Passage for review
__________

Improve Thinking in Older Adults with Tai Chi
By John M. de Castro, Ph.D.
“It may be no surprise that Tai Chi has physical benefits – after all, it involves movement. Well, did you know that Tai Chi may also have mental benefits? Specifically, . . . significant increases in the brain size, memory and thinking of older adults who practiced Tai Chi compared to other groups in the study.” – Tai Chi for Health
We celebrate the increasing longevity of the population. But, aging is a mixed blessing. The aging process involves a systematic progressive decline of the body and the brain. Every system in the body deteriorates including cognitive function (thinking ability) and motor function with a decline in strength, flexibility, and balance. It is inevitable. In addition, many elderly experience withdrawal and isolation from social interactions. There is some hope as there is evidence that these declines can be slowed. For example, a healthy diet and a regular program of exercise can slow the physical and cognitive decline of the body with aging. Also, contemplative practices such as meditation, yoga, and tai chi or qigong have all been shown to be beneficial in slowing or delaying physical and mental decline.
Tai Chi has been practiced for thousands of years with benefits for health and longevity. Tai Chi training is designed to enhance function and regulate the activities of the body through regulated breathing, mindful concentration, and gentle movements. Only recently though have the effects of Tai Chi practice been scrutinized with empirical research. But, it has been found to be effective for an array of physical and psychological issues. Tai Chi has been shown to help the elderly improve attention, balance, reducing falls, arthritis, cognitive function, memory, and reduce age related deterioration of the brain. Because Tai Chi is not strenuous, involving slow gentle movements, and is safe, having no appreciable side effects, it is appropriate for all ages including the elderly and for individuals with illnesses that limit their activities or range of motion.
In today’s Research News article “The benefits of Tai Chi and brisk walking for cognitive function and fitness in older adults.” (See summary below or view the full text of the study at: https://www.ncbi.nlm.nih.gov/pmc/articles/PMC5652256/ ), Ji and colleagues recruited health adults aged 60 to 72 years. Participants who engaged in Tai Chi, brisk walking, or no exercise were compared on cognitive performance. They were measured with the Stroop test where names of colors were presented in colors different from the word, e.g. the word RED appears in a blue color. The participants are asked to report the word (naming) or the color of the word ignoring the meaning of the word itself (inhibition) or switch back and forth (Executive function). They were also measured with a digit comparison task in which they were presented with two numbers and asked to identify which was larger. The numbers were presented either simultaneously (non-delay) or delayed by 1.5 seconds (delay).

__________

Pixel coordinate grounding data
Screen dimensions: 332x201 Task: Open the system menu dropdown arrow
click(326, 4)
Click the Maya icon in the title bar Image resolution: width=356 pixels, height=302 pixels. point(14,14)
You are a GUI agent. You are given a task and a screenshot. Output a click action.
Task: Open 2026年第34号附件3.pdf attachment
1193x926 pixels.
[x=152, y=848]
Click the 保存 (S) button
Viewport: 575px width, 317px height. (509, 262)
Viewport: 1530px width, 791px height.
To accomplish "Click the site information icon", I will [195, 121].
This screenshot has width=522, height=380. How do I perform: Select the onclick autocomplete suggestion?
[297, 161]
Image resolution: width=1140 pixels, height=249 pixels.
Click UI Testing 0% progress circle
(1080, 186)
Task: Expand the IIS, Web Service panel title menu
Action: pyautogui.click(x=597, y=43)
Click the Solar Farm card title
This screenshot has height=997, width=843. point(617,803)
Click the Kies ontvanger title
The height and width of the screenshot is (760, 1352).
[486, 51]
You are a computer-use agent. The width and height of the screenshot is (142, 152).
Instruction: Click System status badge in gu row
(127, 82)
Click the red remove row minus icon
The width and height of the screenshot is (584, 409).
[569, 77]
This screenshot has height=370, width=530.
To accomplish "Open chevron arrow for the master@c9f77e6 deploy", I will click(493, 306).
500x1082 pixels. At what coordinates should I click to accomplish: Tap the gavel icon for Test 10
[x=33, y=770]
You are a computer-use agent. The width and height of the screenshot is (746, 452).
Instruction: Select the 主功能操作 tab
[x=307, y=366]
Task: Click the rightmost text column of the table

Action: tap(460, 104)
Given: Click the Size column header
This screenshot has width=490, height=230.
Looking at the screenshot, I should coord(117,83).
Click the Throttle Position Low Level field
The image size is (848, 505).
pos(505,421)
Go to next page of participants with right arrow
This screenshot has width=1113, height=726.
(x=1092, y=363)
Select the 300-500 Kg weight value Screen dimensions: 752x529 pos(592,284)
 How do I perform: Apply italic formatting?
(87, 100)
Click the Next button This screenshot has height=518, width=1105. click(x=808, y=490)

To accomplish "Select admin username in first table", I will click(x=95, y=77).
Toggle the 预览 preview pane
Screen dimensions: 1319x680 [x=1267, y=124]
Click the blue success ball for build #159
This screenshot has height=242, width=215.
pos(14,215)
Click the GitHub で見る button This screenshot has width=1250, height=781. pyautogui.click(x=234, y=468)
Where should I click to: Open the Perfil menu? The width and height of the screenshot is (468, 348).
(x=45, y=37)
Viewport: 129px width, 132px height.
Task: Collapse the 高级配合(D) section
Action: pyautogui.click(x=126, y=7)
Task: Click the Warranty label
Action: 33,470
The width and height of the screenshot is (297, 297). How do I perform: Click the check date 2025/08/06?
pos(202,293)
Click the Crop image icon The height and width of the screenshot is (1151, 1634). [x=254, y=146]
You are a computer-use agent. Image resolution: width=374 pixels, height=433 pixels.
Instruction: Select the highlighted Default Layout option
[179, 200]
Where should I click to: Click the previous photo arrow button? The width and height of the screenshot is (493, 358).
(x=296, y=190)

__________

Your tasks
**A.** In the Tai Chi article, rewrite everything from "Tai Chi has been practiced" down to "range of motion.", putting "demanding" in place of "strenuous".
**B.** Translate this sentence from the Tai Chi article into Spanish: "The aging process involves a systematic progressive decline of the body and the brain."

Exercise results
**A.**
Tai Chi has been practiced for thousands of years with benefits for health and longevity. Tai Chi training is designed to enhance function and regulate the activities of the body through regulated breathing, mindful concentration, and gentle movements. Only recently though have the effects of Tai Chi practice been scrutinized with empirical research. But, it has been found to be effective for an array of physical and psychological issues. Tai Chi has been shown to help the elderly improve attention, balance, reducing falls, arthritis, cognitive function, memory, and reduce age related deterioration of the brain. Because Tai Chi is not demanding, involving slow gentle movements, and is safe, having no appreciable side effects, it is appropriate for all ages including the elderly and for individuals with illnesses that limit their activities or range of motion.

**B.** El proceso de envejecimiento implica un deterioro progresivo y sistemático del cuerpo y del cerebro.